At a party or a networking event (as opposed to a meeting, where the duration of small talk is somewhat fixed), there is a point at which you must decide if this is a conversation worth continuing or a conversation worth ending. The eyes are the deciding factor, not the conversation. If the other person's eyes wander, even a little bit, you should get out. If the eyes wander, you throw out your exit line. "I see a friend I need to speak to; it's been great talking to you." Or, more generously: "It's been great talking to you; I'll let you get to some other people now." Or, the best exit line ever developed: "I'm going to the bar. Can I get you something?" If the other person wants to continue the conversation, they will say yes. If they don't, they will say no. And so you act accordingly.
Or maybe it keeps going. Maybe you get somewhere. Maybe it really gets somewhere. Maybe you eventually start a business with the person you engaged in harmless banter at a party. Maybe you end up getting key advice from them. Or an important contact. Or maybe it's just social. Maybe you just pass the time talking to another human being in a generous way. The thing about small talk is: Even if it's awkward, it's worth it.
Key Technical Matters
There's no shame in opening with the following subjects: the weather, the fact that it is Friday, sports.
Unadvisable: the weather on another celestial body, the fact that it was Friday three days ago, obscure sports (standing high jump, for instance).
No squinting, which is threatening.
Head-nodding should be limited.
Head-shaking should be employed only as a gesture of sympathy.
Head-rolling should be eschewed.
It's important to fill silences with a conversational bridge to something more interesting. "You don't say." Or: "Amazing." Or: "Really?"
The following are not to be used as bridges: "Well, my, my, my." Or: "I like what I'm hearing." Or: "I'm so lonely."
When approaching a stranger, approach from the front with intent, but not aggression. Also, do not flank them. Do not charge them. Do not approach a stranger in a way that seems vaguely military.
Eye contact is extremely important.
Shoulder contact is not important.
Hip contact is not relevant in any way.
Elbow contact is hilarious.
Schmoozing vs. Small Talk
It's important to make a distinction between schmoozing and small talk. Schmoozing is an attempt to get somewhere. Small talk is an attempt to fill a silence and make things less awkward. Schmoozing is an ulterior act. Small talk is transparent. Schmoozing is a wolf in the forest. Small talk is a fawn eating clover in a meadow. A few examples:
Small talk: "Cold enough?"
Schmoozing: "That is the nicest scarf I've ever seen."

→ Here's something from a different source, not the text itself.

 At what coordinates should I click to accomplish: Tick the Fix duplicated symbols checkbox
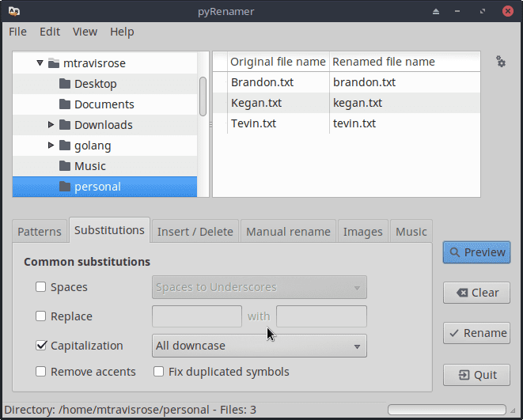(x=159, y=372)
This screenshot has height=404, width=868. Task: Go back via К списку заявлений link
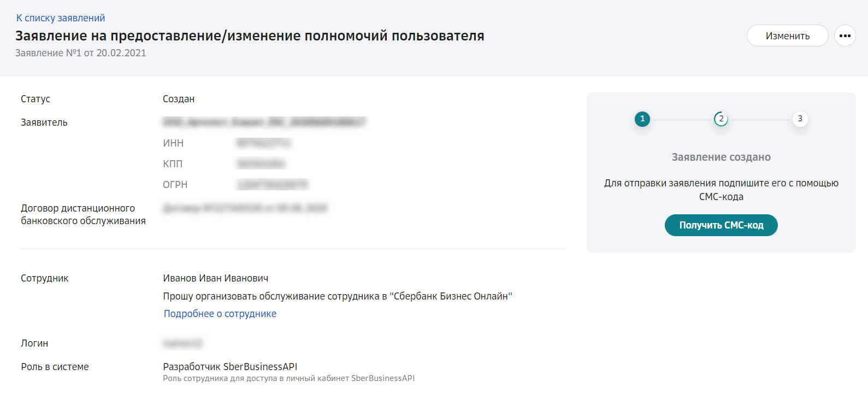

Small talk: "Great canapés."
Schmoozing: "What do you think they spent on this spread?"
Small talk: "I'm Steve."
Schmoozing: "I'm Steve. You look like a Steve, too."
Small talk: "Gin and tonic. Safe choice."
Schmoozing: "Gin and tonic. Safe choice. Don't drink too many, though."
Small talk: "You don't say."
Schmoozing: "Would you mind repeating that figure so I can commit it to memory and then leverage it during the conversation I'm about to have with that guy over there? Did I just say that out loud? Nice scarf, Steve. Hell of a scarf."